**Exercise goal:**
Rewrite the rows between the line holding "Where should I" and the line holding "pyautogui.click(x=666, y=210)", inclusive, changing "Channel B" to "Channel A" and leaving everything else the same.
** begin Extracted records **
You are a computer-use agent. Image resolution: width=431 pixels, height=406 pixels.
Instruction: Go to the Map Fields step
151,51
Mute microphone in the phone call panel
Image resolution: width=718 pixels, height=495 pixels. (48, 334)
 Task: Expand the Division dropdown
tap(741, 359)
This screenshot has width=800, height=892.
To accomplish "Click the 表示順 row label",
** end Extracted records **
** begin Extracted records **
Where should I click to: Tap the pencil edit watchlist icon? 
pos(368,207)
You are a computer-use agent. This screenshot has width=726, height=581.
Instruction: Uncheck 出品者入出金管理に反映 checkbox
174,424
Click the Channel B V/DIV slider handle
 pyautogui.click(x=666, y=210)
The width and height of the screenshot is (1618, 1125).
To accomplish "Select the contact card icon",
** end Extracted records **
**Solution for this problem:**
Where should I click to: Tap the pencil edit watchlist icon? 
pos(368,207)
You are a computer-use agent. This screenshot has width=726, height=581.
Instruction: Uncheck 出品者入出金管理に反映 checkbox
174,424
Click the Channel A V/DIV slider handle
 pyautogui.click(x=666, y=210)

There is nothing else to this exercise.